Tomó un sorbo de café y depositó la taza en el borde de la mesa.
-Estuve casada con Laurence cuatro años; bueno, algo más. Seis meses después de casarnos me fue infiel. No sé por qué me lo tomé tan a la tremenda. En realidad fue así como nos conocimos, él no se había divorciado aún de su primera mujer y le fue infiel conmigo. Hay una especie de egocentrismo en el hecho de ser la querida de un hombre casado, digo yo. De cualquier modo no esperaba verme en la misma situación que su mujer, situación que, la verdad, no me gustó nada en absoluto.
-Por eso lo mató usted, según el fiscal.
-Hacía falta un culpable. Y fui yo -dijo con la primera muestra de vitalidad que le veía-. He convivido estos ocho años con homicidas de todas clases y, puede usted creerme, el motivo no es nunca el aburrimiento. Se mata a quien se odia, se mata en un arrebato de ira, se mata por venganza, pero no matamos a quien nos resulta indiferente. Cuando murió Laurence, ya no me importaba un comino. Me desenamoré de él en cuanto supe lo de la otra. Me costó algún tiempo hacerme a la idea...
-¿Es eso lo que aparecía en el diario? -pregunté.

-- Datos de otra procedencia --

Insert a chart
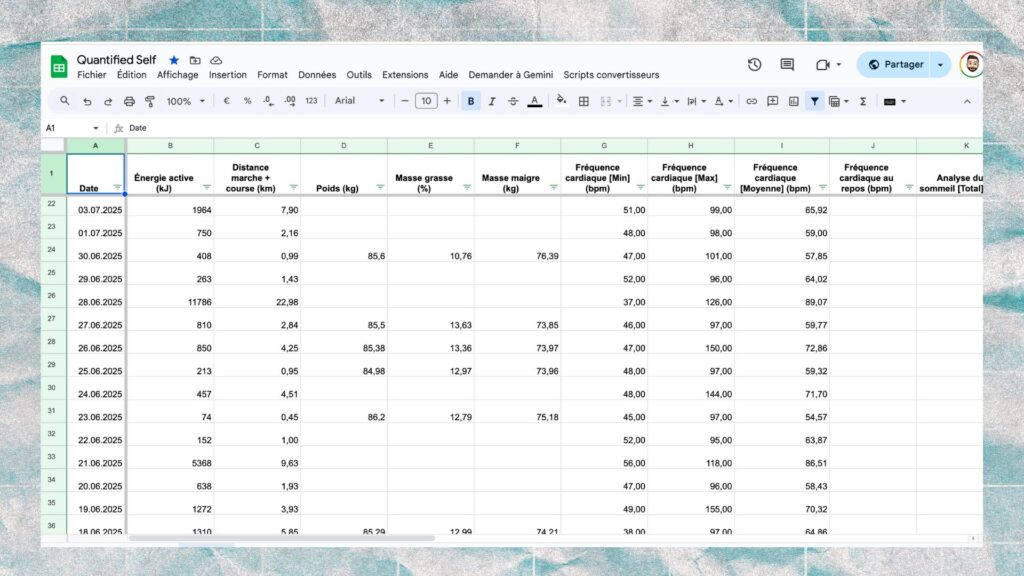click(x=793, y=101)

-Al principio tomaba nota de todo. Pormenorizaba todas sus citas clandestinas. Espiaba las llamadas telefónicas. Lo seguía a todas partes. Luego empezó a ser más cauteloso y yo fui perdiendo el interés. Hasta que me importó una mierda.
Las mejillas se le habían puesto coloradas y le concedí unos instantes para que recuperase la compostura.

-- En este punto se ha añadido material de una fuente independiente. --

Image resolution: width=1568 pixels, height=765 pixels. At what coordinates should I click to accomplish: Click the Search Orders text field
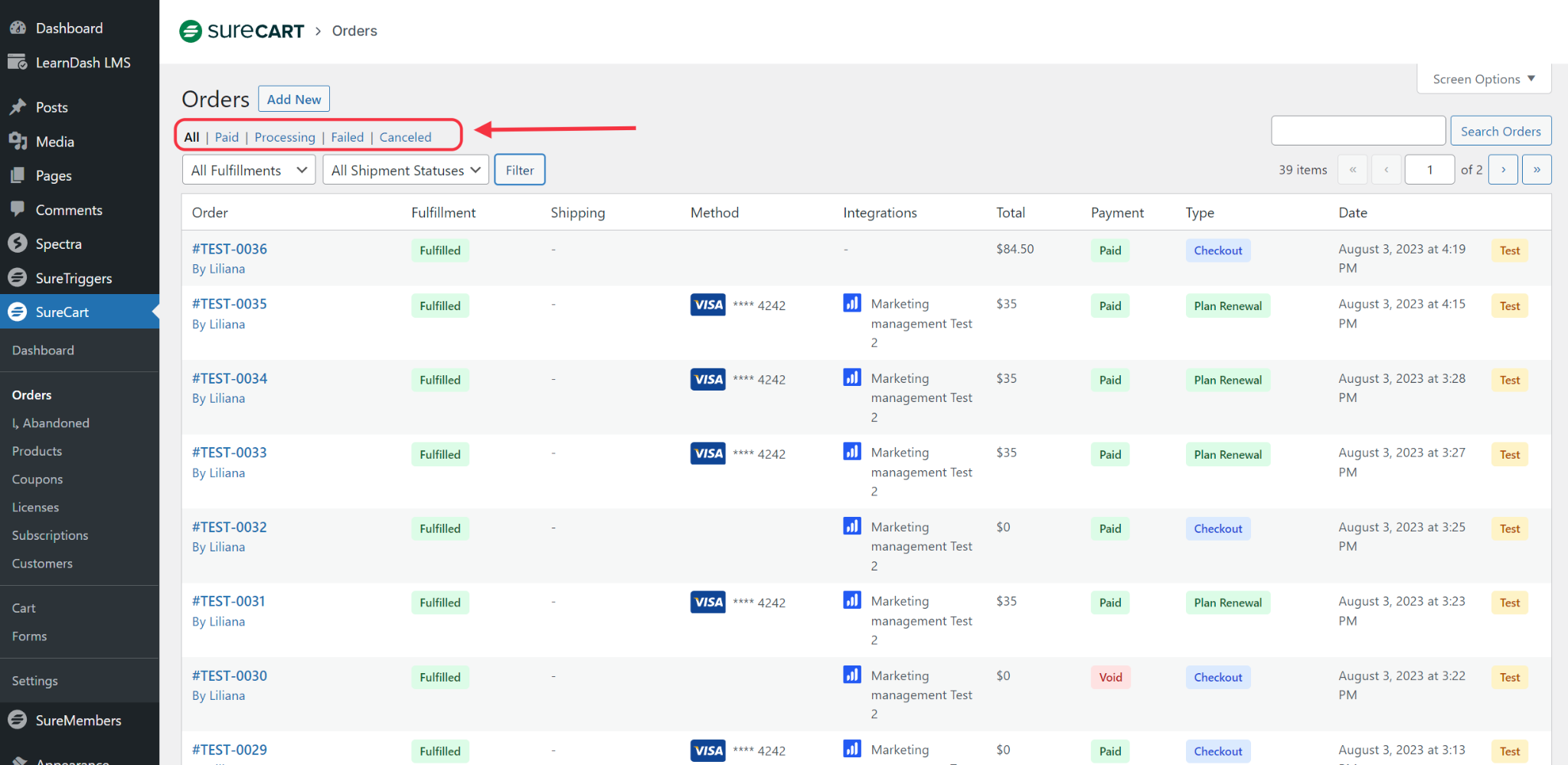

-Todo parecía indicar -añadió- que lo había matado yo en un ataque de furia o por culpa de los celos, pero a mí ya no me importaba esa historia. Cuando murió, lo único que yo quería era reanudar mi vida. Quería volver a estudiar, tener un trabajo propio. Él hacía su vida y yo quería seguir la mía... -la voz se le convirtió en un susurro inaudible.

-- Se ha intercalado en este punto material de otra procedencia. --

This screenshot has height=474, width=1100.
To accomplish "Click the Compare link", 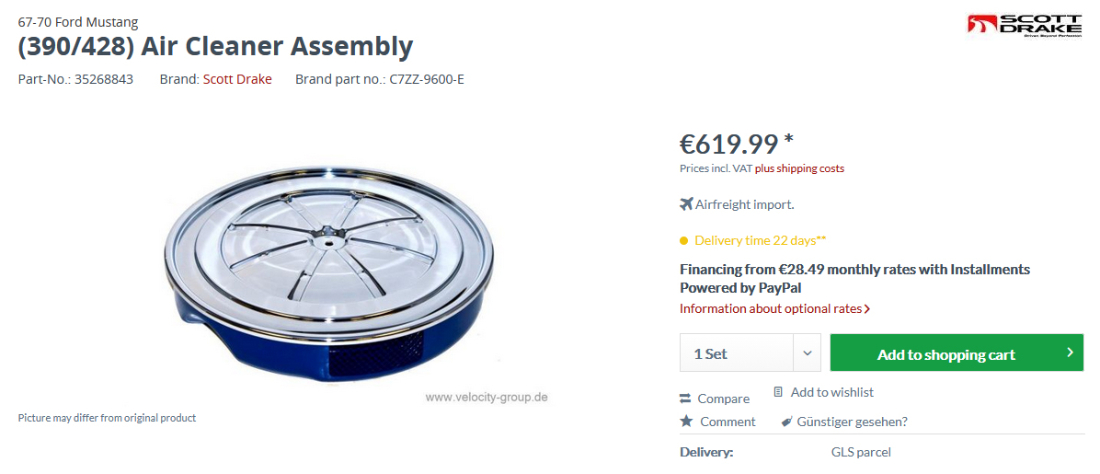I will (x=723, y=399).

-¿Quién cree usted que lo mató?
-Eran muchos los que querían verle muerto. Que lo mataran o no es cuestión aparte. Quiero decir que podría formular un par de hipótesis, pero no tengo ninguna prueba. Por eso estoy aquí.
-¿Y por qué acude a mí?
Volvió a ruborizarse un tanto.
-Probé en las dos principales agencias de la ciudad y me dieron con la puerta en las narices. Tropecé con el nombre de usted en una antigua agenda de Laurence. Me pareció que había un poco de ironía en el hecho de contratar a una persona que había contratado él anteriormente. Tuve que hacer algunas averiguaciones sobre usted. Consulté a Con Dolan, de Homicidios.
-Fue él quien llevó el caso, ¿no? -dije con el ceño fruncido.
-En efecto -dijo, asintiendo con la cabeza-. Me dijo que tenía usted una memoria fabulosa. No quiero tener que explicarlo todo desde el principio.